> _Task to carry out_
Render the entries starting with the line that contains "Where should I" and going on through the line that contains "Action: click(x=326, y=63)" as a two-column CSV with columns named text and answer, one row per entry. Put each value in a single quoted field, replace line breaks with spaces, and leave the pictures out.

----------------------------------------

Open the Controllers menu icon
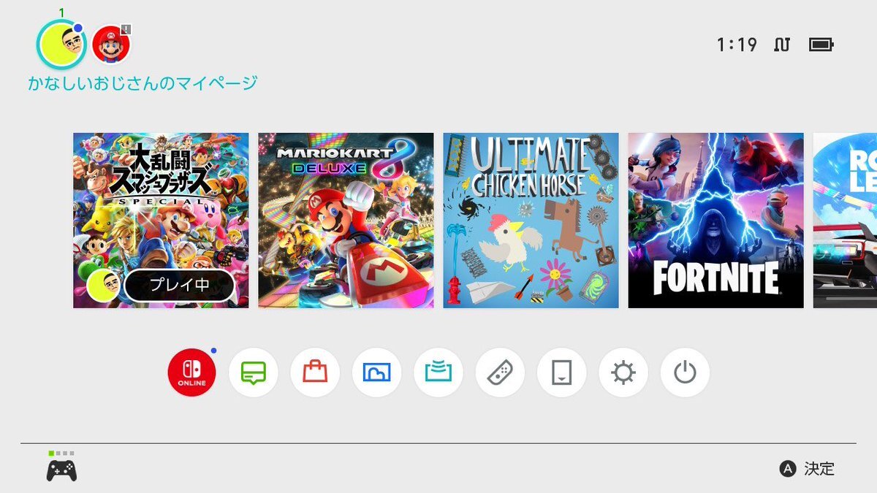This screenshot has height=493, width=877. point(500,372)
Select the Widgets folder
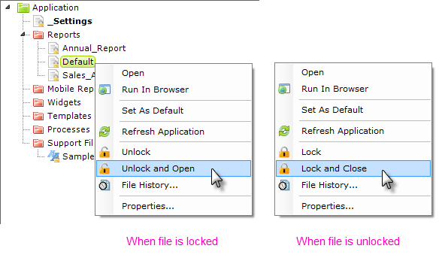The image size is (442, 276). pos(64,102)
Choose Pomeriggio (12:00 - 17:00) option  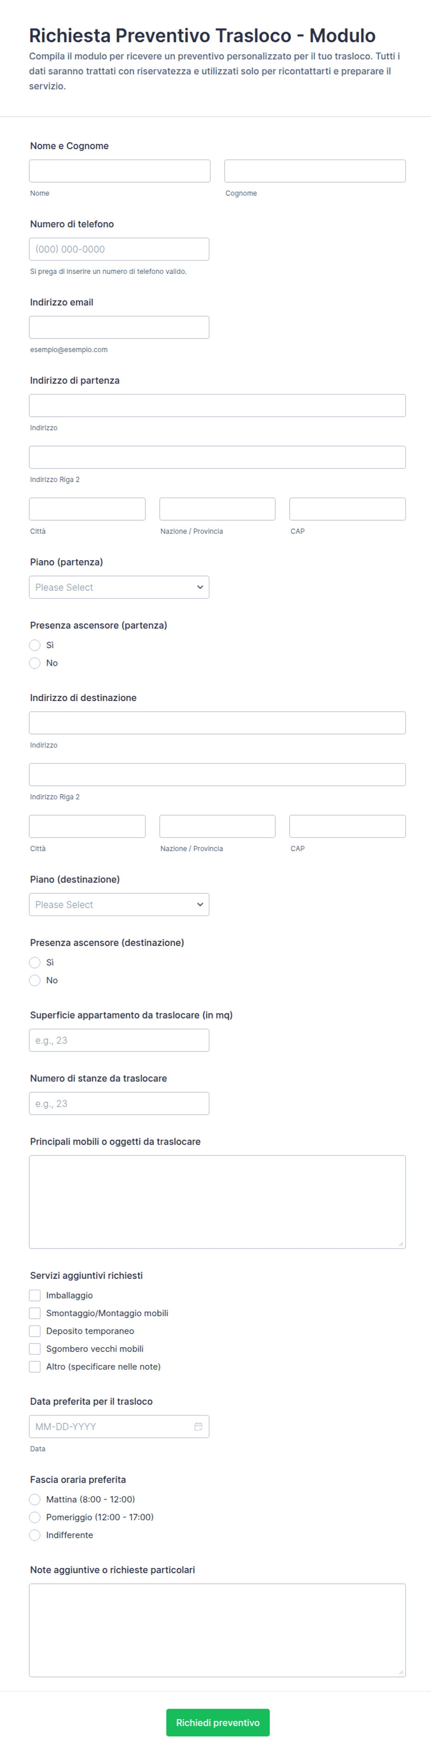tap(35, 1517)
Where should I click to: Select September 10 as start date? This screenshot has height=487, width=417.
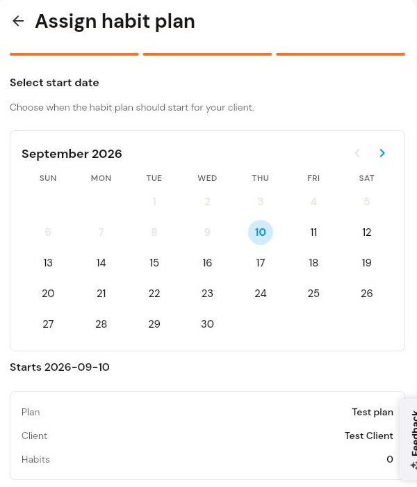click(x=261, y=232)
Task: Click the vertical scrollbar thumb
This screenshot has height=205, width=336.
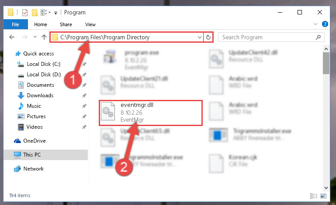Action: click(x=326, y=63)
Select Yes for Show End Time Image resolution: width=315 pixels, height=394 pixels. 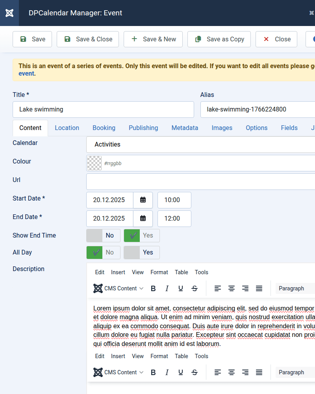(142, 236)
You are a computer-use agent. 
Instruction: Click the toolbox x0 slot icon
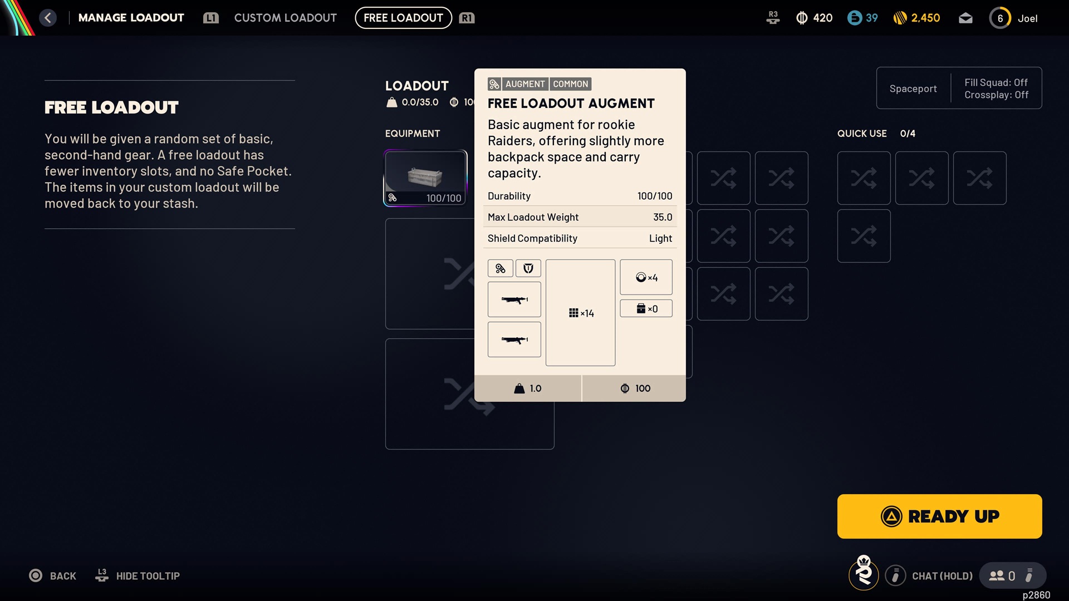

----------------------------------------

> _Solution below_
text,answer
"Where should I click to: Select September 10 as start date? This screenshot has height=487, width=417.","click(x=261, y=232)"
"Task: Click the vertical scrollbar thumb This screenshot has height=205, width=336.","Action: click(x=326, y=63)"